Sleepless in St. Louis

If you were up in the wee hours of a St. Louis night, last night, you would have noticed me publish and then pull a couple of posts, which I then re-published this morning. Last night was another difficult, sleepless night for me, and sometimes I write things I’m not sure I want to publish: the first because it does reflect on friends of mine (and concerns that I’m breaking a confidence); the second because sometimes in the wee hours of the morning, I am a moral coward.

However, I’ve been assured that no confidences have been broken in regards to the first, and as for the second, in the morning I am always a tigress, hear me roar. I may be inspired by the night, but I’m emboldened by the morning.

My sleepless nights are due in some part to attempting to live life as a writer, as Halley Suitt puts it. Though I want to make further comment on her geographical ruminations in a later post, for now I can agree with Ms. Suitt when she writes, It’s not easy to make a living being a writer. Even being known, especially being known primarily in weblogging circles, is no guarantee of success when it comes to selling books or articles.

(Especially not when you write a book on something like RDF and most of your readers aren’t technical, aren’t interested in RDF, or both, as sales seem to indicate.

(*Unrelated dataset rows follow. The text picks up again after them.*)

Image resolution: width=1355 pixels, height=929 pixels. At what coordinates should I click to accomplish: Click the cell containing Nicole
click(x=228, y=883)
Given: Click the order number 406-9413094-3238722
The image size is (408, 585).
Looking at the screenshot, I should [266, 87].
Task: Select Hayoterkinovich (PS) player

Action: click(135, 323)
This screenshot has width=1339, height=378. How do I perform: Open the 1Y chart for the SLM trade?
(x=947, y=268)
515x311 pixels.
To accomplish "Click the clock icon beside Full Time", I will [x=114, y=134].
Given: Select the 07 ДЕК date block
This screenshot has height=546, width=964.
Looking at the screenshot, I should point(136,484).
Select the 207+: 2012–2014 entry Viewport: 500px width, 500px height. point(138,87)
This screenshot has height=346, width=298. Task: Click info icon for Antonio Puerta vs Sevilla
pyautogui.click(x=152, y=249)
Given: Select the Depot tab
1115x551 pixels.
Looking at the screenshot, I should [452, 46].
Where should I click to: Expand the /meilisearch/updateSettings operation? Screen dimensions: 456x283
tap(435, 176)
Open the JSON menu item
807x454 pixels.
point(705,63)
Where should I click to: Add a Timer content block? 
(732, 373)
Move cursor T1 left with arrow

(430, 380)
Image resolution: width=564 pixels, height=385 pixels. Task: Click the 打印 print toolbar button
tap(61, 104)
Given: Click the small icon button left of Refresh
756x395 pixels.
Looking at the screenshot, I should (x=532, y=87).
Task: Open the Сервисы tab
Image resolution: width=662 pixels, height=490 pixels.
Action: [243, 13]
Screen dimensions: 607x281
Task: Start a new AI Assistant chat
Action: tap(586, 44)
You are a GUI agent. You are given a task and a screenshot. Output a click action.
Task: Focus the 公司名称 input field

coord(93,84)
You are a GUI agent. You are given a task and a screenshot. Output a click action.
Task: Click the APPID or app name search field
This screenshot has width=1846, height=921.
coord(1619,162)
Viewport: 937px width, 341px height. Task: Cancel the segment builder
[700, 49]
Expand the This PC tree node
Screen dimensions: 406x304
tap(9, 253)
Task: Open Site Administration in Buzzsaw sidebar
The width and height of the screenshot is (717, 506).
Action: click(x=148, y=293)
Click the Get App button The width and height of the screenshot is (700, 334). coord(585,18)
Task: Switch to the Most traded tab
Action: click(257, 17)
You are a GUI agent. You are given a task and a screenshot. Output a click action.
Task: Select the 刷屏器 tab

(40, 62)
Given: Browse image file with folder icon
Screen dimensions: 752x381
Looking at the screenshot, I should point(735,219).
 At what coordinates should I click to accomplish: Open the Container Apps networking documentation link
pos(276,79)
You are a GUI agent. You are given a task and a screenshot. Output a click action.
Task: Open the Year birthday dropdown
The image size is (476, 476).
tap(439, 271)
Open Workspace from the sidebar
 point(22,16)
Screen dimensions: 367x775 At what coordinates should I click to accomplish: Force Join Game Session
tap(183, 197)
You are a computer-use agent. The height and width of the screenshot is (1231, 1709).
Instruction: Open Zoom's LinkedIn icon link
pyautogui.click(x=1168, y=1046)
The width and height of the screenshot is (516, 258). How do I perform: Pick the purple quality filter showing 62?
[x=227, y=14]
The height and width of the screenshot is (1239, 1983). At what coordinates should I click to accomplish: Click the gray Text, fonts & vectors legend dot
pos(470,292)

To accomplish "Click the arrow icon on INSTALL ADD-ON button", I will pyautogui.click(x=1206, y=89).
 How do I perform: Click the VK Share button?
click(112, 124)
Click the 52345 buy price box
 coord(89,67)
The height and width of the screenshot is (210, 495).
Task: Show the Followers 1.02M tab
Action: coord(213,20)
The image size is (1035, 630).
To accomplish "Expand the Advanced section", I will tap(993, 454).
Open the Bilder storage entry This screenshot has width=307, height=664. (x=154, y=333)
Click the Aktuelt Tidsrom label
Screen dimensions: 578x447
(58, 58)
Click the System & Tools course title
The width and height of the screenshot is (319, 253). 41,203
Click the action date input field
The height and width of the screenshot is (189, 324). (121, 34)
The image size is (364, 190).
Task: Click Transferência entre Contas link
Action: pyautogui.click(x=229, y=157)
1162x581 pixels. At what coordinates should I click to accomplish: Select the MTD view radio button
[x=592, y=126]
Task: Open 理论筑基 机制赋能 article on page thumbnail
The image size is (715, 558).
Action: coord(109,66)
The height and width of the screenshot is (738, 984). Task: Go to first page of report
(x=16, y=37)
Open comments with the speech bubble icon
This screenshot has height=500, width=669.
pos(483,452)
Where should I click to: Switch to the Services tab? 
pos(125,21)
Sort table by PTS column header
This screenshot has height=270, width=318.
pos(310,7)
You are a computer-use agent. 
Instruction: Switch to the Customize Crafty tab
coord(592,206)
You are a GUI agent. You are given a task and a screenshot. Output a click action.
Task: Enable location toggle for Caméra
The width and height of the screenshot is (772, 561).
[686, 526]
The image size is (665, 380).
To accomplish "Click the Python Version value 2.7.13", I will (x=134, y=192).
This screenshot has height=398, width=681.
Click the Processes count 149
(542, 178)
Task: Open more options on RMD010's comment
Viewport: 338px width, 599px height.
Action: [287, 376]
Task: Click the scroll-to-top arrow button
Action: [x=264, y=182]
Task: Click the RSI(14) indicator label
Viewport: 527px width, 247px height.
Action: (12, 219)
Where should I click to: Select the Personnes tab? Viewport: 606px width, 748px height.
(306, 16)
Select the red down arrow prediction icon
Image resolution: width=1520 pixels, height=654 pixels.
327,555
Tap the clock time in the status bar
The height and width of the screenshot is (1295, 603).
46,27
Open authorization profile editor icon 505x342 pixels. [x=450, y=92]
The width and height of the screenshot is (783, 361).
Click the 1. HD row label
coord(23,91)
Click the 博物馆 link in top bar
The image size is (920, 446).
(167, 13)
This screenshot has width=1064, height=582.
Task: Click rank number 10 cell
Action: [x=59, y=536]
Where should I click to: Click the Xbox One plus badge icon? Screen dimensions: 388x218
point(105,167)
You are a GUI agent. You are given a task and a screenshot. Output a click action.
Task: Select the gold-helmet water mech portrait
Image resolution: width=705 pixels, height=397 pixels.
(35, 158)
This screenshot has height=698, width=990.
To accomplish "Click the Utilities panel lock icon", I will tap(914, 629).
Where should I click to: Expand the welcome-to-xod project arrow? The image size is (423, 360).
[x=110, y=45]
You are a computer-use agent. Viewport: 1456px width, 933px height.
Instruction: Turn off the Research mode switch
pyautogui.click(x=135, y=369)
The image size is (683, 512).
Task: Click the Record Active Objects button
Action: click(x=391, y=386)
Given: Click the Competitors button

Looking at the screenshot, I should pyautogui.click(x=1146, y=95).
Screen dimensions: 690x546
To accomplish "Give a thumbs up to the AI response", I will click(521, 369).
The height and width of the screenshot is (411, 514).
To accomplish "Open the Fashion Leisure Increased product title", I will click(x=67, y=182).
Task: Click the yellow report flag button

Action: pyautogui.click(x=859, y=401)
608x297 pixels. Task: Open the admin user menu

I should either write about sex, dieting, or having sex while you are dieting.)

Unless you’re JK Rowley or Stephen King, most fulltime writers live in a permanent state of hunger; spending an amazing amount of time thinking of new article and book ideas, looking for new publication sources, and searching for other sources of income in between those times when actually working on one’s current book (three chapters of which will earn the next installment in the advance and thus one can pay for one’s car, not to mention that the kitty cat needs to have her teeth cleaned).